Zion Williamson, au sol, lors du match contre UNC, le 20 février, à Durham, en Caroline du Nord. / Gerry Broome / AP

Barack Obama était dans les gradins pour assister à la rencontre universitaire entre Duke et UNC, mercredi 20 février, mais un autre évènement est venu éclipser la venue de l’ancien président américain. Alors que le score était toujours de 0 à 0, et que Duke menait sa première attaque, la chaussure gauche de Zion Williamson a explosé, et le joueur de 18 ans s’est blessé au genou droit. Le match n’avait débuté que depuis 30 secondes, Duke venait de perdre sa star pour plusieurs rencontres. Et la polémique sur le sport universitaire américain pouvait à nouveau rebondir, comme à chaque printemps.

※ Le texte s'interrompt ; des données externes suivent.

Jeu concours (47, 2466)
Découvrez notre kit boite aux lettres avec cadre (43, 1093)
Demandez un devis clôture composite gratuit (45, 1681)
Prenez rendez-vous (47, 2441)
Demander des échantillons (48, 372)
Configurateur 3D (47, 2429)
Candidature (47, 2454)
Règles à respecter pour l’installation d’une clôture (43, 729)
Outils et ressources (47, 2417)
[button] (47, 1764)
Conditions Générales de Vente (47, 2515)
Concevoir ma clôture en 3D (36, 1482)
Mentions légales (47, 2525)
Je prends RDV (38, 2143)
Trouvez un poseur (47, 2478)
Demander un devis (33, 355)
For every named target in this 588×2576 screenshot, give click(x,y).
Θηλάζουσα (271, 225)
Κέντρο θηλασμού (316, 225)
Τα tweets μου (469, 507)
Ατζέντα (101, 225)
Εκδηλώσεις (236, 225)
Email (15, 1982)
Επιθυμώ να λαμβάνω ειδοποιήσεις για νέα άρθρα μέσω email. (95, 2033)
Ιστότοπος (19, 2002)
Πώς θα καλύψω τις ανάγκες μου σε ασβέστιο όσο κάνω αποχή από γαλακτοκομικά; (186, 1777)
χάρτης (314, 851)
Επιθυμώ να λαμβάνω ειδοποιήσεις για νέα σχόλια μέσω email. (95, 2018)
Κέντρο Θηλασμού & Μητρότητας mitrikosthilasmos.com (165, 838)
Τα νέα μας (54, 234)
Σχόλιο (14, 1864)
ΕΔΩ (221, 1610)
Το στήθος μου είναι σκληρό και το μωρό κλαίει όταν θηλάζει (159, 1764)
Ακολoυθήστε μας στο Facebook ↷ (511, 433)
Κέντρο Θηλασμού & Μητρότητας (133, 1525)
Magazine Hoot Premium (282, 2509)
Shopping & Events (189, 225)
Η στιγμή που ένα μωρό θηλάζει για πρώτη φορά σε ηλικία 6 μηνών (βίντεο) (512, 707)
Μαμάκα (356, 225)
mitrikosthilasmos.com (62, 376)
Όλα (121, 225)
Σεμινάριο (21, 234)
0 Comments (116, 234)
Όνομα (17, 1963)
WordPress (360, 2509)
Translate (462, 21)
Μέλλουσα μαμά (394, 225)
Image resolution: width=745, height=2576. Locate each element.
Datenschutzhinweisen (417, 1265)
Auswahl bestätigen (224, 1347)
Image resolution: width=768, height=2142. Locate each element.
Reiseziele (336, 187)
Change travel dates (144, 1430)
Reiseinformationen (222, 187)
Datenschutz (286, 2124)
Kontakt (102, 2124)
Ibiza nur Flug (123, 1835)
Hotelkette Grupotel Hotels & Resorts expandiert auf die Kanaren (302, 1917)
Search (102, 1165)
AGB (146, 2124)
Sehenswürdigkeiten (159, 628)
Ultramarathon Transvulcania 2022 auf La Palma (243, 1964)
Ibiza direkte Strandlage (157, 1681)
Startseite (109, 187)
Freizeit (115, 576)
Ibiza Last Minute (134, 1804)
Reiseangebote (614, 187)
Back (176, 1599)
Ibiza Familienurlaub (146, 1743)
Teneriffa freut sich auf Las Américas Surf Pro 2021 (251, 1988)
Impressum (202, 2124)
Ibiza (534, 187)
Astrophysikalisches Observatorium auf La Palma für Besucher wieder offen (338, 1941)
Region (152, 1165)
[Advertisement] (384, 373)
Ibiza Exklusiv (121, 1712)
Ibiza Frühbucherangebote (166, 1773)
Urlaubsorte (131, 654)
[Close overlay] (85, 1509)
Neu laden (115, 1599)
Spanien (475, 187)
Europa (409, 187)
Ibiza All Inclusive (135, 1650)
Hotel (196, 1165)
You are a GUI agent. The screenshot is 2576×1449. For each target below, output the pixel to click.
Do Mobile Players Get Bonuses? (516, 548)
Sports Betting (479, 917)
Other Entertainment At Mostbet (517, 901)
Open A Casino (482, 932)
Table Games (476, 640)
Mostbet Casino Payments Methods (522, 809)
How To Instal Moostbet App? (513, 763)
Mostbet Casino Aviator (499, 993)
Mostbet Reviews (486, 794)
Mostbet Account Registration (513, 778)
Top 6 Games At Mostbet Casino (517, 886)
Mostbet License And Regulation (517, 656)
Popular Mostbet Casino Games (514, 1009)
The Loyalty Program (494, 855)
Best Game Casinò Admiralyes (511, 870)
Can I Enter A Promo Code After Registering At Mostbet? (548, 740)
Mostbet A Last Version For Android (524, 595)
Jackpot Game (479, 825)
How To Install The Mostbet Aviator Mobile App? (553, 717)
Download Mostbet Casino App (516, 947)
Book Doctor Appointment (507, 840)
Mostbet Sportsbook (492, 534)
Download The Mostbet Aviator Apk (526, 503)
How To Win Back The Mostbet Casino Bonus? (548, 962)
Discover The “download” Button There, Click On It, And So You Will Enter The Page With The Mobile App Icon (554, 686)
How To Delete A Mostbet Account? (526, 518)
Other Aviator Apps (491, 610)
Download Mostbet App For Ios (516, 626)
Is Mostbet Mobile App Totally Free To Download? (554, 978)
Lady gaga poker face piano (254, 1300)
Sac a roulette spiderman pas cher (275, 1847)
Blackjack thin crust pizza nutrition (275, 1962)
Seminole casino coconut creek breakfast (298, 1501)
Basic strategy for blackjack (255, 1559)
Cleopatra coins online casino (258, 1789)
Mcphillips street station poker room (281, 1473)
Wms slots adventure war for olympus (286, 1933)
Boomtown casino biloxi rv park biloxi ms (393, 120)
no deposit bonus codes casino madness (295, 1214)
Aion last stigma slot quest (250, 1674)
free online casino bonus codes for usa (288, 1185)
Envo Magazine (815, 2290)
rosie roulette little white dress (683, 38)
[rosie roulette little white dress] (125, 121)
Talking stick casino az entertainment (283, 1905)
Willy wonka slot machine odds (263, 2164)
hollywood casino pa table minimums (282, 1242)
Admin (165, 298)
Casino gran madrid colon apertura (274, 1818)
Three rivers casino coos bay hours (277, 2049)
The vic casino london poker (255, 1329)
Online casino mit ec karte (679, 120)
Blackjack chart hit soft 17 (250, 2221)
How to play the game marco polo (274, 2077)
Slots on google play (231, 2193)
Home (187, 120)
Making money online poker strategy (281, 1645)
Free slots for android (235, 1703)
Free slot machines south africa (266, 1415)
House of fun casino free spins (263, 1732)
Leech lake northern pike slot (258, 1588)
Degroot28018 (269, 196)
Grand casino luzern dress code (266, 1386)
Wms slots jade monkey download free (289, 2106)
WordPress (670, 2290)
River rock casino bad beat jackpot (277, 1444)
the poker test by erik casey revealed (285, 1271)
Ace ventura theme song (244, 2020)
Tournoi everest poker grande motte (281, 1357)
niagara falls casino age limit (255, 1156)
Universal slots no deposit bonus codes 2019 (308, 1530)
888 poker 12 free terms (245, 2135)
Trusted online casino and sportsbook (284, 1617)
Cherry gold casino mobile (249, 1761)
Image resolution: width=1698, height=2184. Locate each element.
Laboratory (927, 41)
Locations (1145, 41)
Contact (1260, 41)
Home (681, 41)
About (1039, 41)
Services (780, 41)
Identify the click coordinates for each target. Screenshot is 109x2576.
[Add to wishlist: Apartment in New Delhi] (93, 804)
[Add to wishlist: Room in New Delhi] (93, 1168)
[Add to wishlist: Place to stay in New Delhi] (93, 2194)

Zion Williamson Knee Injury vs UNC - Barack Obama Watch - 20/02/19
Durée : 01:16

Car si la blessure de Zion Williamson ne semble pas si grave, le gamin promis à un grand avenir en NBA (certains observateurs parlent du meilleur espoir depuis Anthony Davis, voire LeBron James) aurait pu voir sa carrière s’arrêter subitement. Et tirer un trait sur les millions de dollars de contrats promis par la NBA la saison prochaine. Car pour l’instant, Zion Williamson – comme tout autre joueur universitaire – n’a (officiellement) pas touché le moindre dollar pour ses exploits sur les parquets.

« One and Done »

Depuis 2006, pour intégrer la NBA, un joueur doit avoir 19 ans dans l’année. Or, les Américains finissent leurs quatre années de lycée à 18 ans. De nombreux joueurs, présentés comme de futures stars (Kyrie Irving, Ben Simmons, Anthony Davis, Kevin Durant…), ont pris part au système du « One and Done », soit une année en université à jouer pour certaines des plus prestigieuses équipes du pays en attendant de pouvoir intégrer la NBA.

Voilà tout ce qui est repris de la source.